If you are not using a Confluent SchemaRegistry and want to handle the unpacking of messages yourself, use the EasyConsumer class.

from easyavro import EasyConsumer

def on_receive(key: str, value: str) -> None:
    print("Got Key:{}\nValue:{}\n".format(key, value))

bc = EasyConsumer(
    kafka_brokers=['localhost:4001'],
    consumer_group='easyavro.testing',
    kafka_topic='my-topic'
)
bc.start(on_receive=on_receive)

You can unpack data as needed in the callback function

import msgpack
from easyavro import EasyConsumer

def on_receive(key: str, value: bytes) -> None:
    print("Got Key:{}\nValue:{}\n".format(key, msgpack.loads(value)))

bc = EasyConsumer(
    kafka_brokers=['localhost:4001'],
    consumer_group='easyavro.testing',
    kafka_topic='my-topic'
)
bc.start(on_receive=on_receive)

You can receive a list of Message objects instead of key/value pairs

import msgpack
from typing import List
from easyavro import EasyConsumer
from confluent_kafka import Message

def on_receive(messages: List[Message]) -> None:
    for m in messages:
        print(
            "Got Message - Topic:{}\nKey:{}\nValue:{}\n".format(m.topic(), m.key(), m.value()
        )

bc = EasyConsumer(
    kafka_brokers=['localhost:4001'],
    consumer_group='easyavro.testing',
    kafka_topic='my-topic',
)
bc.start(on_receive=on_receive, num_messages=5, receive_messages_in_callback=True)

EasyAvroConsumer

If you are using a Confluent SchemaRegistry this helper exists to match your topic name to existing schemas in the registry. Your schemas must already be available in the schema registry as [topic]-key and [topic]-value.
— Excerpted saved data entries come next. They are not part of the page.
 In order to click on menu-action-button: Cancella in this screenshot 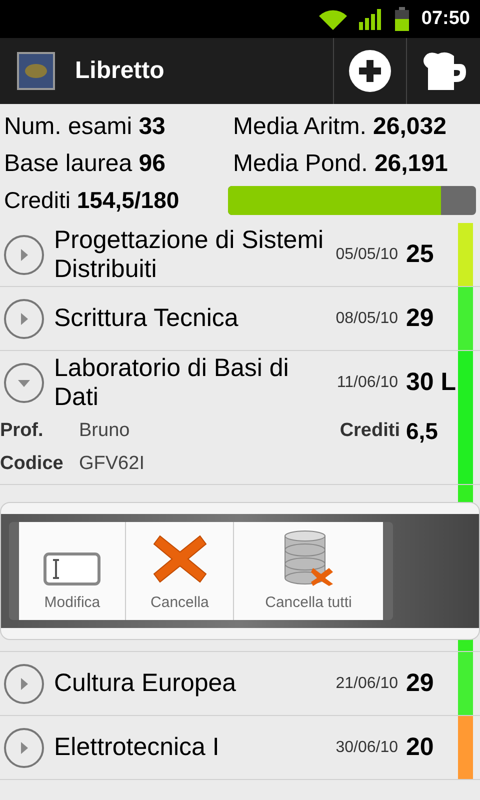, I will do `click(179, 571)`.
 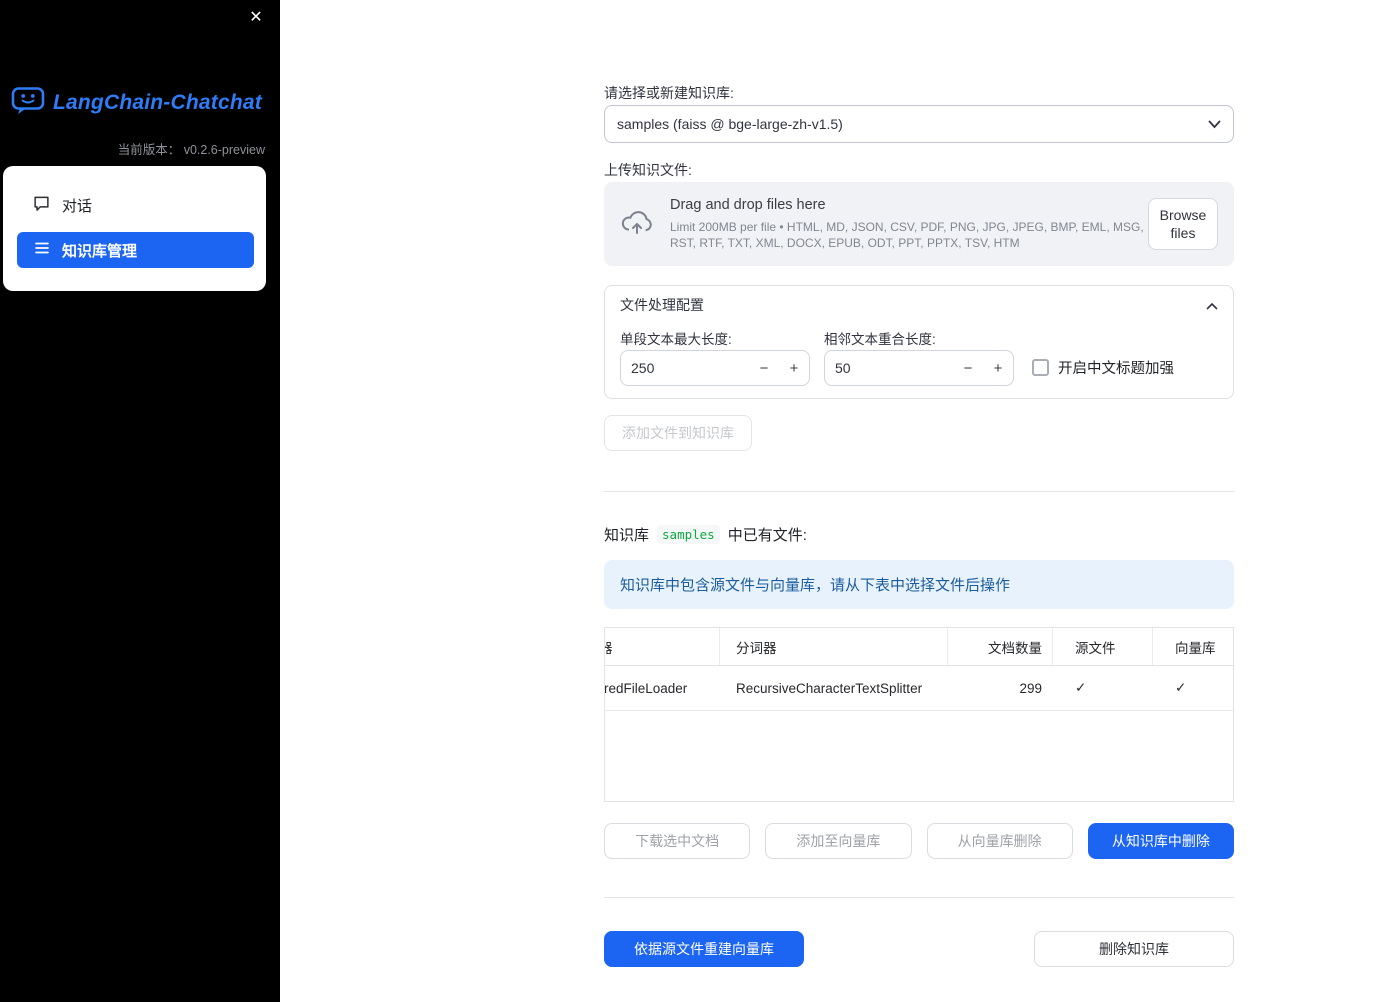 I want to click on overlap-length-input, so click(x=889, y=368).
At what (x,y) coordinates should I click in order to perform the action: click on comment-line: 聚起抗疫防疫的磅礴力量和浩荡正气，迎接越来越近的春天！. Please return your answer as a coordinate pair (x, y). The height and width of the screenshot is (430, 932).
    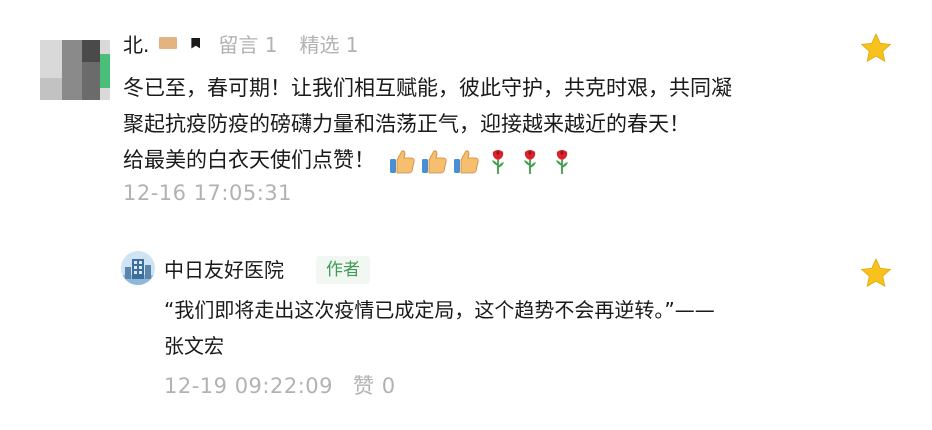
    Looking at the image, I should click on (406, 124).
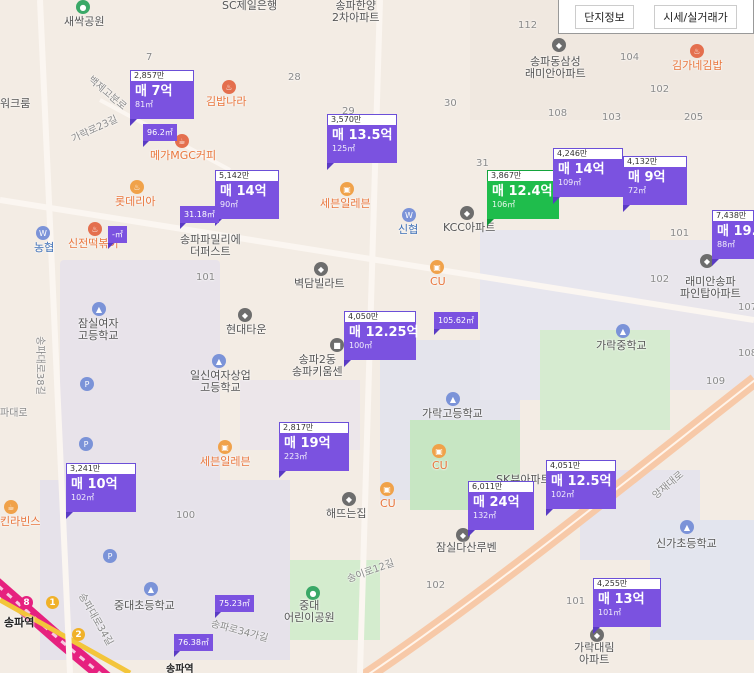 This screenshot has width=754, height=673. What do you see at coordinates (226, 462) in the screenshot?
I see `place-label: 세븐일레븐` at bounding box center [226, 462].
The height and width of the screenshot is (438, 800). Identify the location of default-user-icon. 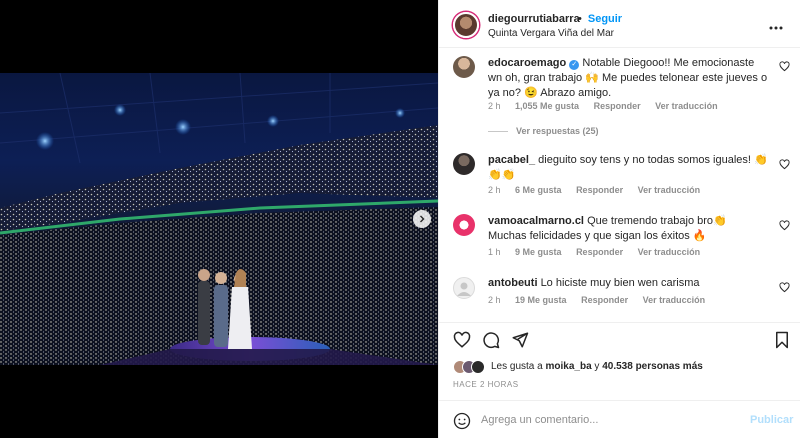
(464, 289).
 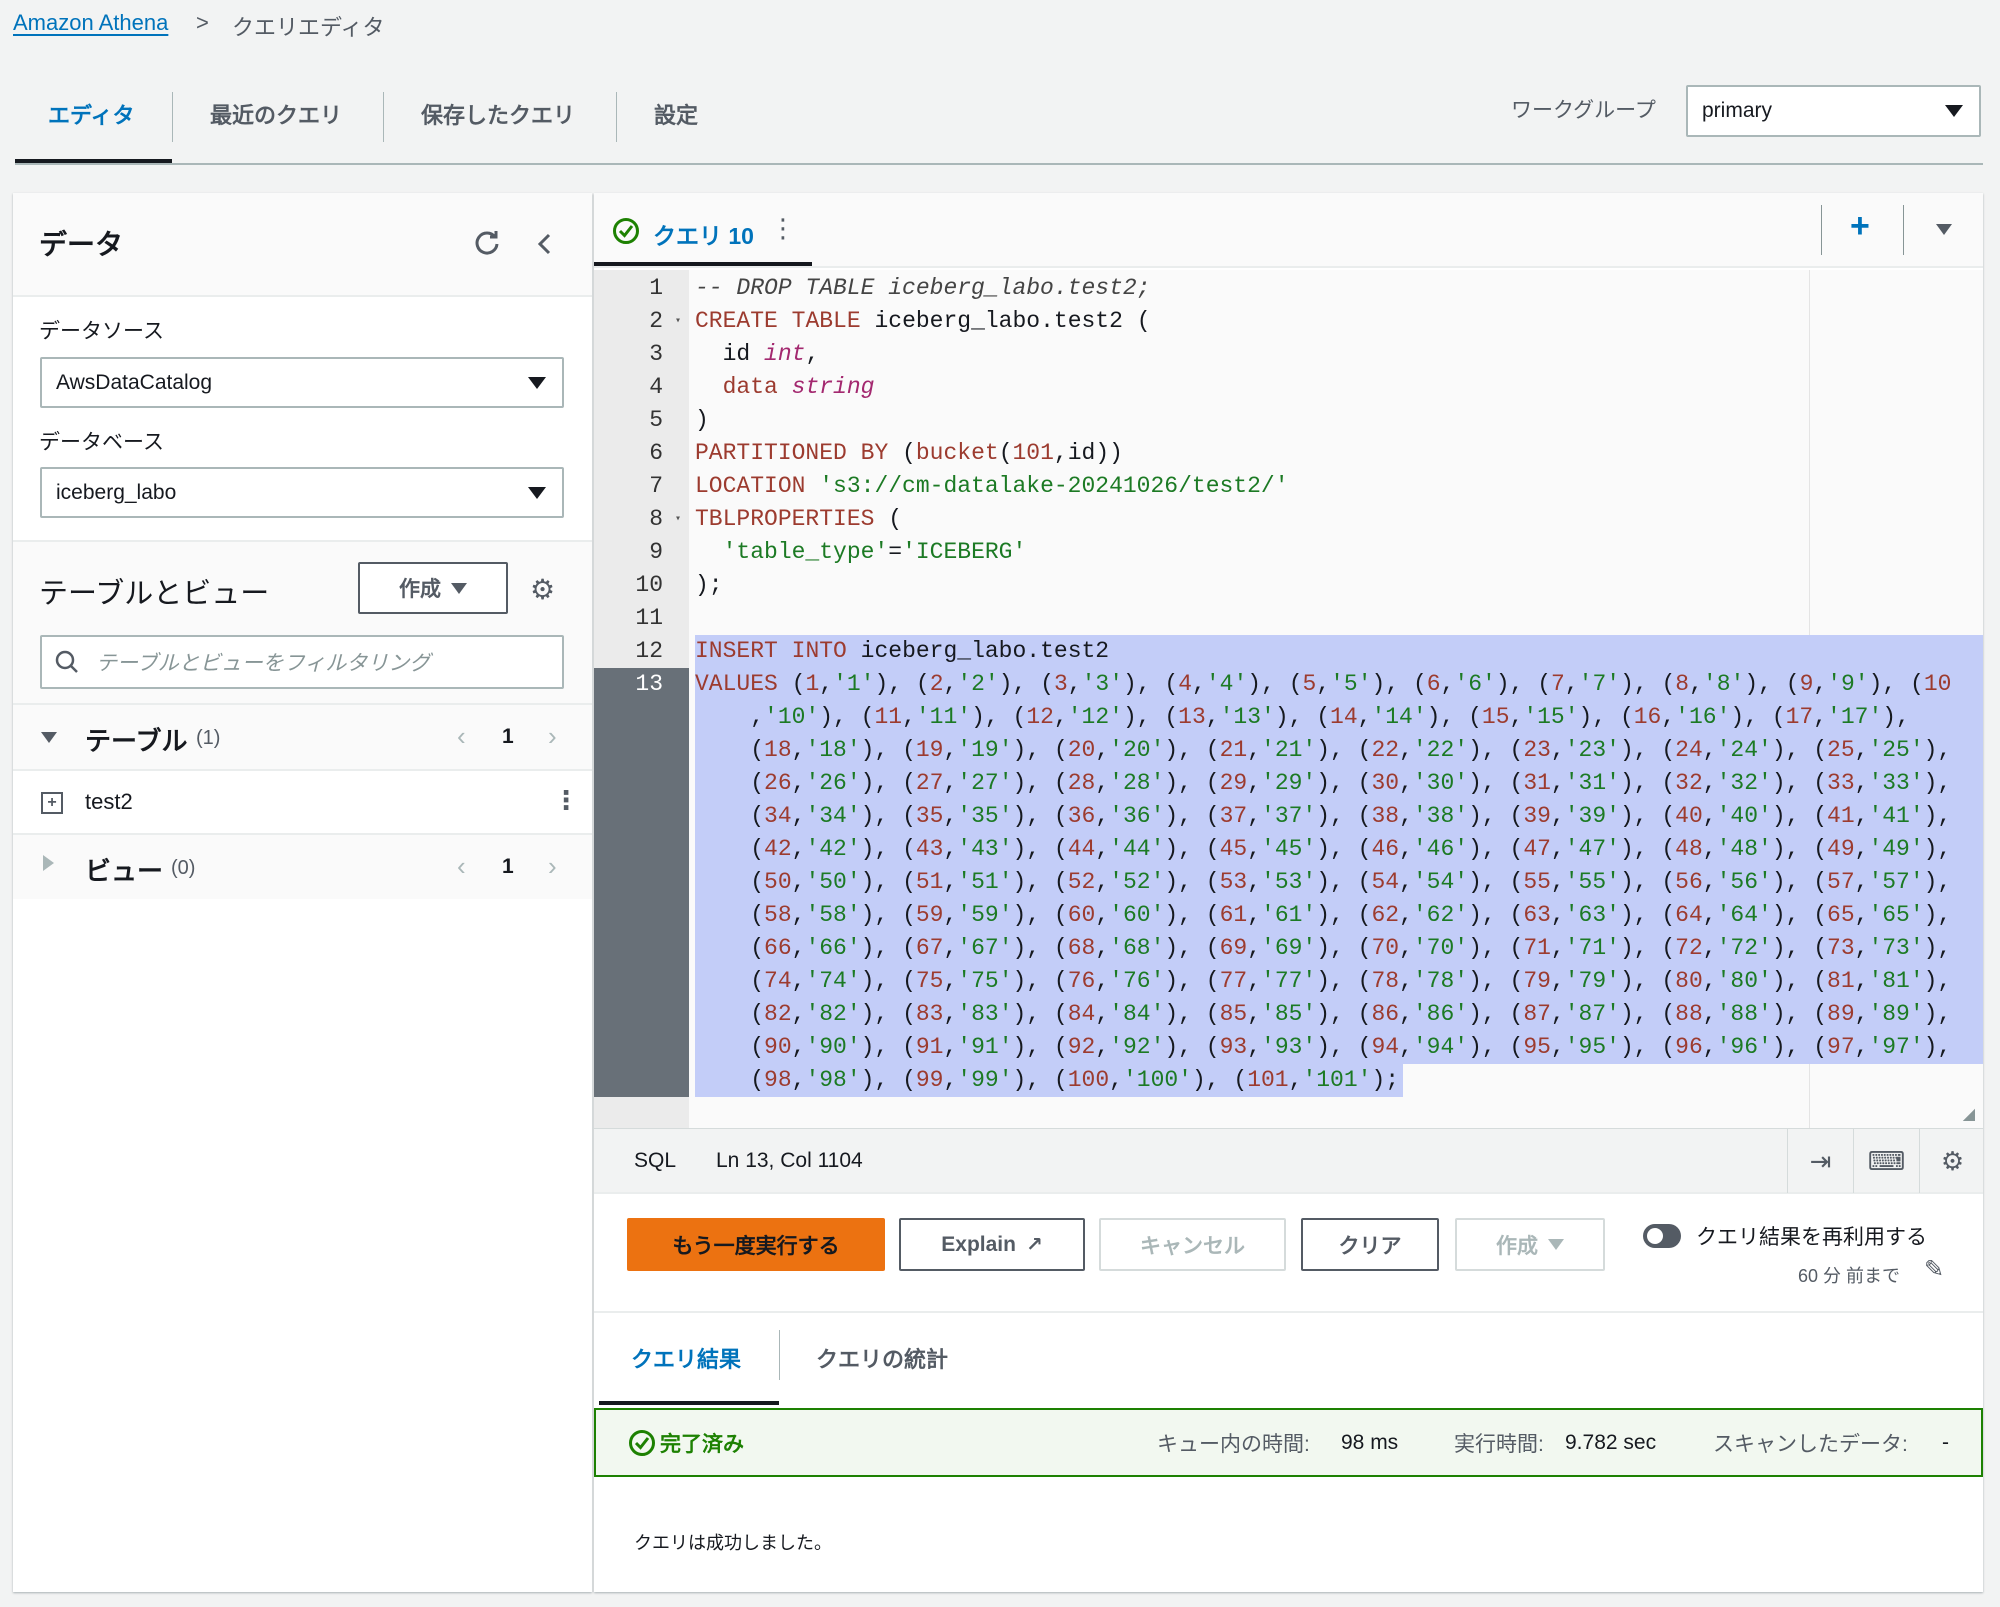 What do you see at coordinates (1944, 230) in the screenshot?
I see `tabs-menu-caret-icon` at bounding box center [1944, 230].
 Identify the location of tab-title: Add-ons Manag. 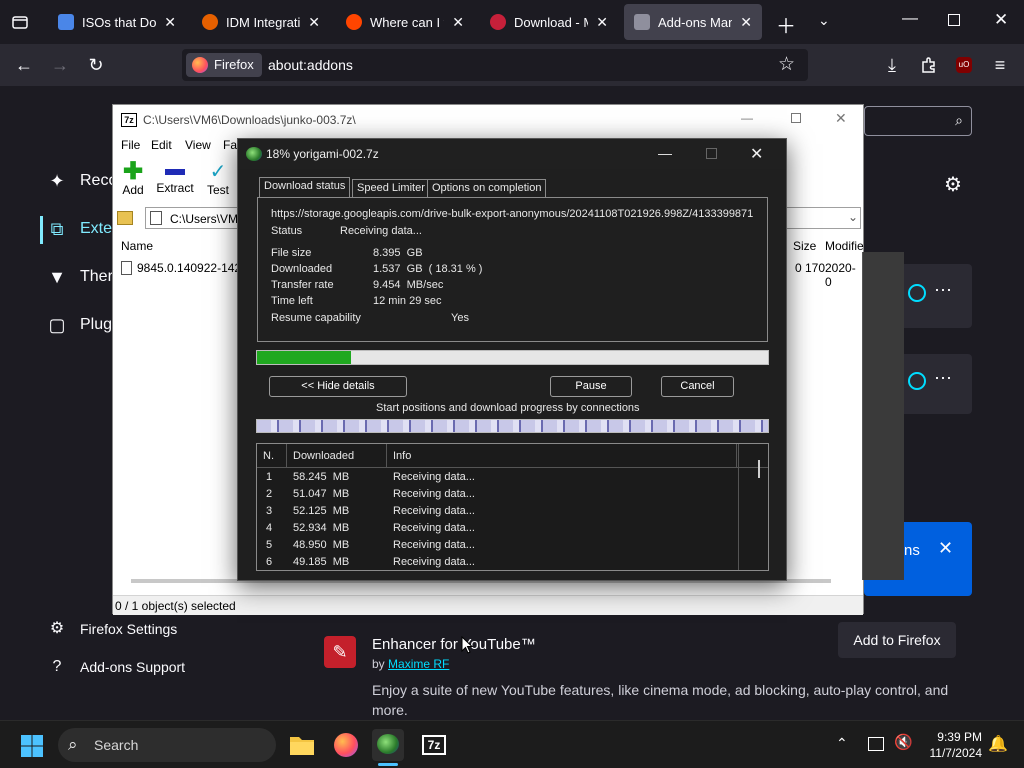
(696, 22).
Pass the schema_registry_url parameter to EasyAvroConsumer and the rest is taken care of.

from easyavro import EasyAvroConsumer

def on_receive(key: str, value: str) -> None:
    print("Got Key:{}\nValue:{}\n".format(key, value))

bc = EasyAvroConsumer(
    schema_registry_url='http://localhost:4002',
    kafka_brokers=['localhost:4001'],
    consumer_group='easyavro.testing',
    kafka_topic='my-topic'
)
bc.start(on_receive=on_receive)

Testing

There are only integration tests.

Start a confluent kafka ecosystem

docker run -d --net=host \
        -e ZK_PORT=50000 \
        -e BROKER_PORT=4001 \
        -e REGISTRY_PORT=4002 \
        -e REST_PORT=4003 \
        -e CONNECT_PORT=4004 \
        -e WEB_PORT=4005 \
        -e RUNTESTS=0 \
        -e DISABLE=elastic,hbase \
        -e DISABLE_JMX=1 \
        -e RUNTESTS=0 \
        -e FORWARDLOGS=0 \
        -e SAMPLEDATA=0 \
        --name easyavro-testing \
      landoop/fast-data-dev:1.0.1

Docker

docker build -t easyavro .
docker run --net="host" easyavro

No Docker

conda env create environment.yml
pytest -s -rxs -v